### Extrait cité
........
Les associations Loisirs Numériques et MO5.com  organisent depuis plusieurs années des débats autour du jeu vidéo. Pendant plus d’une heure, trois professionnels du jeu vidéo débattent autour d’un thème central. Pour cette vingtième rencontre, la question portait sur la violence dans le jeu vidéo. Pour y répondre, trois invités d’exception se sont penchés sur le problème.

Nos intervenants :

Grâce au partenariat avec l’AFJV , nous vous proposons la vidéo en intégralité sur notre chaîne Youtube. Puis les grandes lignes du débat, rapportées ci-dessous.


 

Dans un premier temps, les invités ont apporté une définition à la violence. Pour Thomas Gaon, c’est “ Quand son corps, son esprit sont dépassés et que cela crée un traumatisme, des séquelles.
........
Pouvez-vous recopier intégralement l'extrait cité, sans en modifier le moindre mot ? Les données n'interviennent pas dans ce travail.

### Données fournies
........
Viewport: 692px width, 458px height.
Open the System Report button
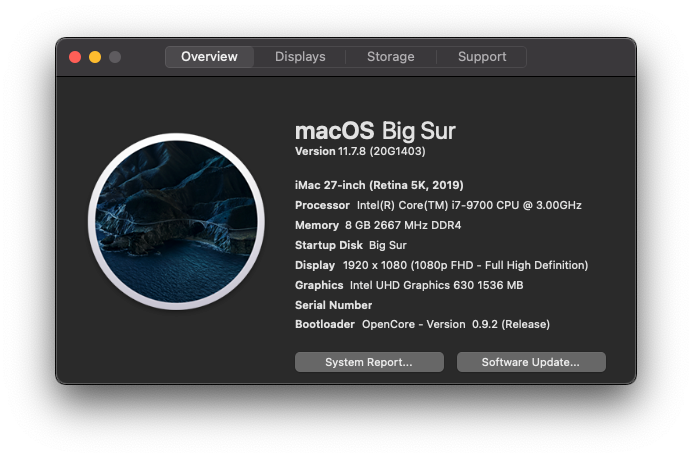tap(369, 362)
........
### Résultat attendu
Les associations Loisirs Numériques et MO5.com  organisent depuis plusieurs années des débats autour du jeu vidéo. Pendant plus d’une heure, trois professionnels du jeu vidéo débattent autour d’un thème central. Pour cette vingtième rencontre, la question portait sur la violence dans le jeu vidéo. Pour y répondre, trois invités d’exception se sont penchés sur le problème.

Nos intervenants :

Grâce au partenariat avec l’AFJV , nous vous proposons la vidéo en intégralité sur notre chaîne Youtube. Puis les grandes lignes du débat, rapportées ci-dessous.


 

Dans un premier temps, les invités ont apporté une définition à la violence. Pour Thomas Gaon, c’est “ Quand son corps, son esprit sont dépassés et que cela crée un traumatisme, des séquelles.